----- Records shown
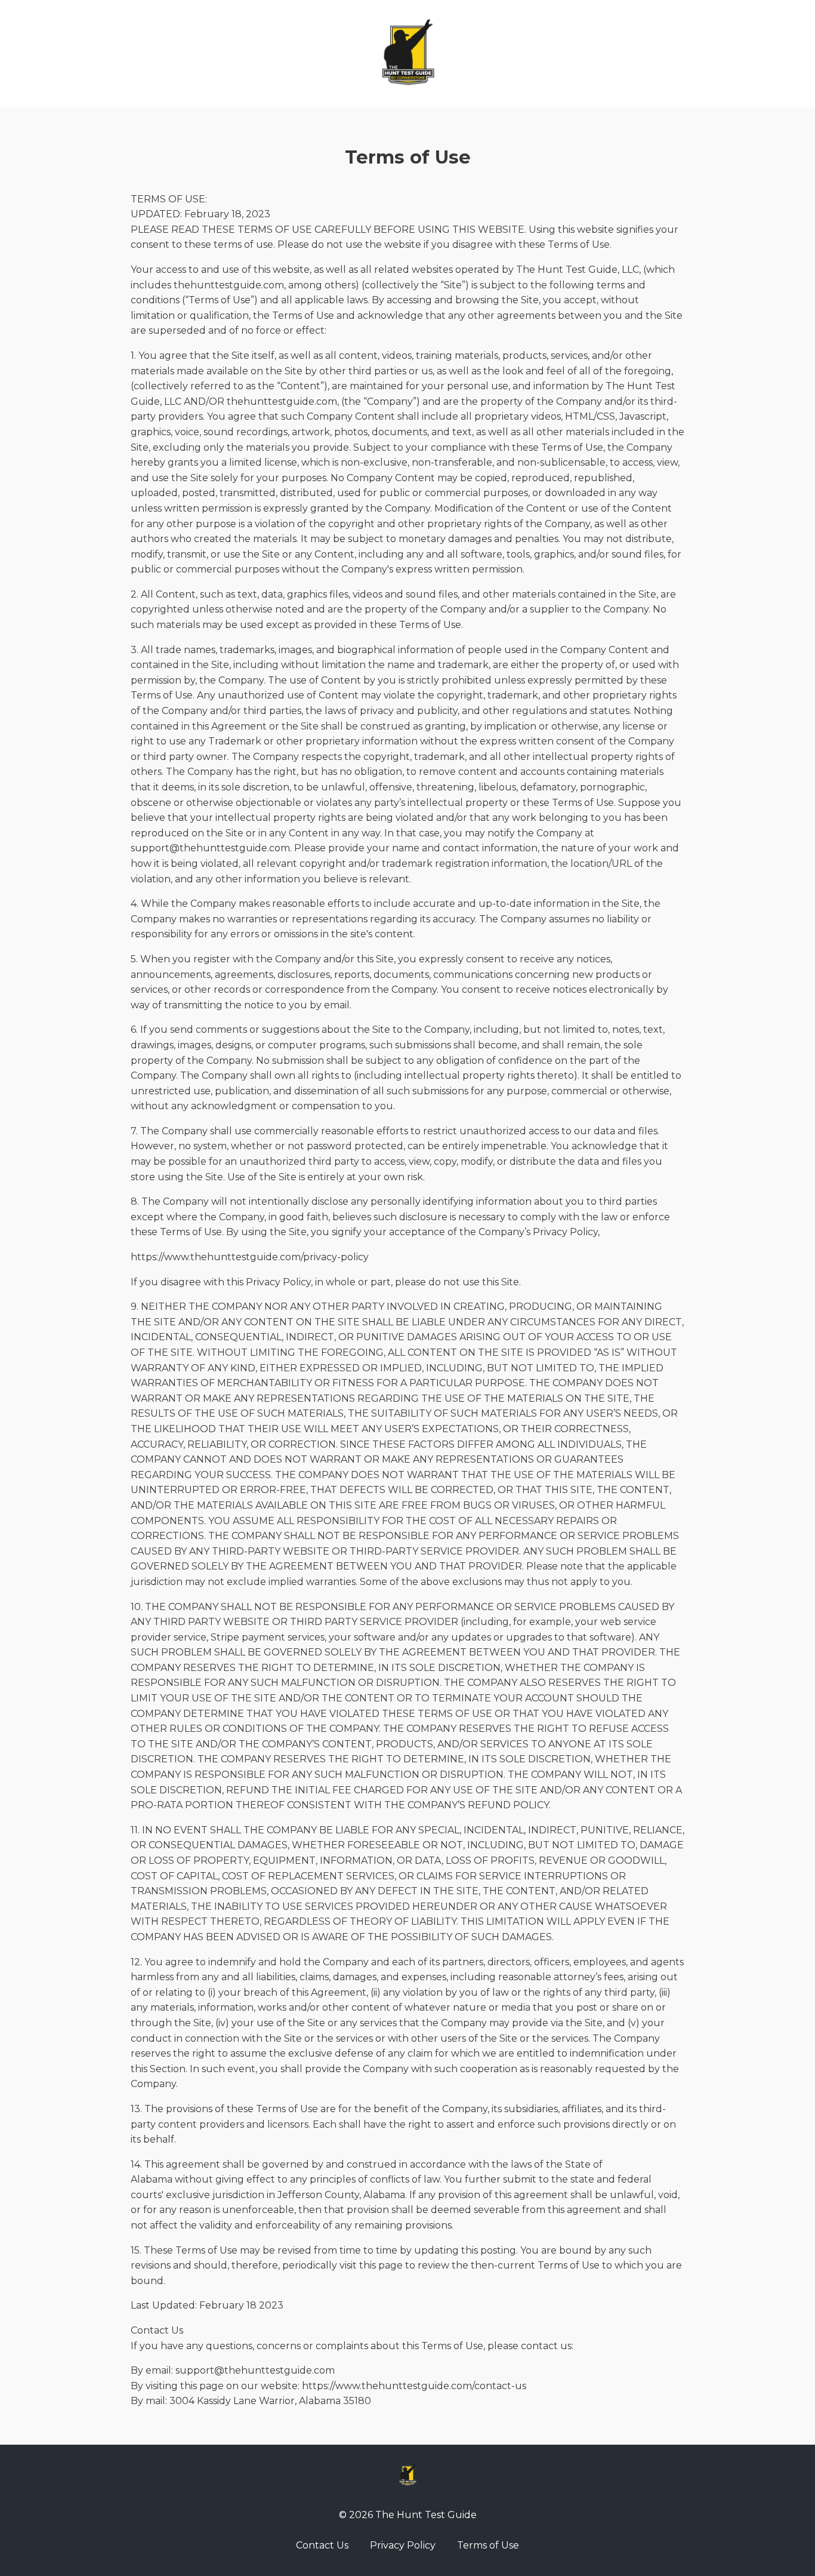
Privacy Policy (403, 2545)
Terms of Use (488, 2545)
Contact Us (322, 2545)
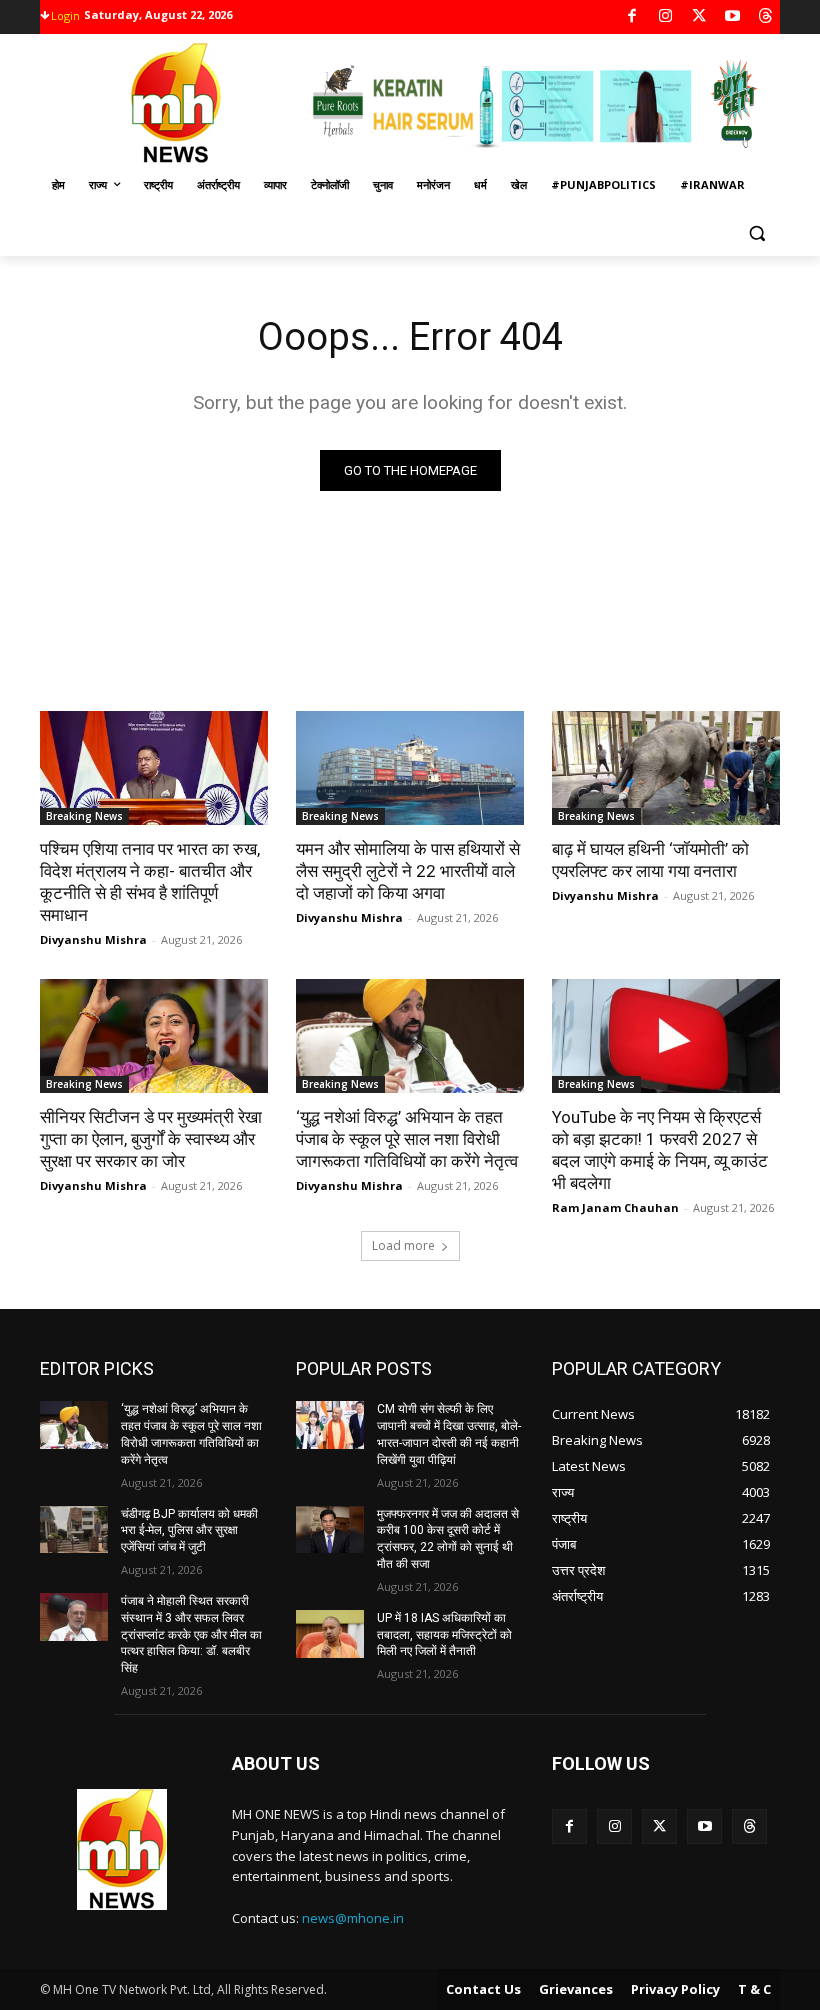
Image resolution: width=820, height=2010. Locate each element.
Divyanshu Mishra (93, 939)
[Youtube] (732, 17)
----------
----- Records shown
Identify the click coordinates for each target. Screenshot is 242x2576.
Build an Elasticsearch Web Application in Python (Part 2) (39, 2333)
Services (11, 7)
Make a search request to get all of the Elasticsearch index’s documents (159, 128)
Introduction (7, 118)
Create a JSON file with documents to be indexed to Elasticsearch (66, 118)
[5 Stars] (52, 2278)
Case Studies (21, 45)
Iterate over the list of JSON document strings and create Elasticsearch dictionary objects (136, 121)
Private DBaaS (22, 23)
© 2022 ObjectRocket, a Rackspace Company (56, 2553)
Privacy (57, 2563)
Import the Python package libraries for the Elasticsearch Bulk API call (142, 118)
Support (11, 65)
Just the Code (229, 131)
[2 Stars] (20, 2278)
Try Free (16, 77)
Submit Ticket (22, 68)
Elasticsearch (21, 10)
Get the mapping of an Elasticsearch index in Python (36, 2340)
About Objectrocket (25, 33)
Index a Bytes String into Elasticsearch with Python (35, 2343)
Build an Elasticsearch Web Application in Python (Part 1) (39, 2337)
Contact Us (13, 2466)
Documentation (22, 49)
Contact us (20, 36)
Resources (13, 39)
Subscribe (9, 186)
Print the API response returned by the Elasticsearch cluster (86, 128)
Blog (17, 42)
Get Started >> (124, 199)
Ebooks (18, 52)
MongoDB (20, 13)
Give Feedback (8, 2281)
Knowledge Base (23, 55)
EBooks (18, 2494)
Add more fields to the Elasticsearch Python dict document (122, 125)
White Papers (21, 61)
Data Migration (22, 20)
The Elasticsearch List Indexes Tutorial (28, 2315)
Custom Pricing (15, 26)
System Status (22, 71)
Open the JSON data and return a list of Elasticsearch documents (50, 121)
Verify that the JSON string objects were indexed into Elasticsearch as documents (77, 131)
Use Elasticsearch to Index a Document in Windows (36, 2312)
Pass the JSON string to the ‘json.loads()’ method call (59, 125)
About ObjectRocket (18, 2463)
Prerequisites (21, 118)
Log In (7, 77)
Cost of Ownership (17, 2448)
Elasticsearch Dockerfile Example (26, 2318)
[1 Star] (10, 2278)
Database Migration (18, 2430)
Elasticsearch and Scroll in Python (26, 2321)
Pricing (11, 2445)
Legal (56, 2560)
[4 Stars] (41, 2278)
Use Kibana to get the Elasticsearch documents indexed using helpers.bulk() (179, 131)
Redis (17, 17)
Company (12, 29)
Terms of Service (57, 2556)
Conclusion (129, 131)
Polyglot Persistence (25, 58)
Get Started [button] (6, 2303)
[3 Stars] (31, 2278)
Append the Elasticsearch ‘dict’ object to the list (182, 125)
----------
----- Records shown
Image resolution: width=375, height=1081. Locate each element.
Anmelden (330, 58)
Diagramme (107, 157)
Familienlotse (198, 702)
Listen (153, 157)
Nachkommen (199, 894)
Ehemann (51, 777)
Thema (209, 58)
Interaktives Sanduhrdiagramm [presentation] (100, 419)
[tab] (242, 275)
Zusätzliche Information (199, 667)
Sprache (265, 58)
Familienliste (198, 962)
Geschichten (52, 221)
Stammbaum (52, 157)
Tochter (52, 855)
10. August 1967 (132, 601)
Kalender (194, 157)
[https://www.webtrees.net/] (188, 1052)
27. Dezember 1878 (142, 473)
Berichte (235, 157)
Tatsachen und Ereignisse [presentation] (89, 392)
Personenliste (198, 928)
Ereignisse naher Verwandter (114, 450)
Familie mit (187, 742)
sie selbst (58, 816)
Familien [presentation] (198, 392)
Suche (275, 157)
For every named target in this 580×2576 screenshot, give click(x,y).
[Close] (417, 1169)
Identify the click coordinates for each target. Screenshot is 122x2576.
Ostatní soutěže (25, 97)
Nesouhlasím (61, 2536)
----------
| Problem to solve |
Would you print, exactly as written, every line above from the one holding "Knowledge Base (23, 55)" through the one holding "Append the Elasticsearch", with both included and no other lines?

| Answer to the problem |
Knowledge Base (23, 55)
EBooks (18, 2494)
Add more fields to the Elasticsearch Python dict document (122, 125)
White Papers (21, 61)
Data Migration (22, 20)
The Elasticsearch List Indexes Tutorial (28, 2315)
Custom Pricing (15, 26)
System Status (22, 71)
Open the JSON data and return a list of Elasticsearch documents (50, 121)
Verify that the JSON string objects were indexed into Elasticsearch as documents (77, 131)
Use Elasticsearch to Index a Document in Windows (36, 2312)
Pass the JSON string to the ‘json.loads()’ method call (59, 125)
About ObjectRocket (18, 2463)
Prerequisites (21, 118)
Log In (7, 77)
Cost of Ownership (17, 2448)
Elasticsearch Dockerfile Example (26, 2318)
[1 Star] (10, 2278)
Database Migration (18, 2430)
Elasticsearch and Scroll in Python (26, 2321)
Pricing (11, 2445)
Legal (56, 2560)
[4 Stars] (41, 2278)
Use Kibana to get the Elasticsearch documents indexed using helpers.bulk() (179, 131)
Redis (17, 17)
Company (12, 29)
Terms of Service (57, 2556)
Conclusion (129, 131)
Polyglot Persistence (25, 58)
Get Started [button] (6, 2303)
[3 Stars] (31, 2278)
Append the Elasticsearch ‘dict’ object to the list (182, 125)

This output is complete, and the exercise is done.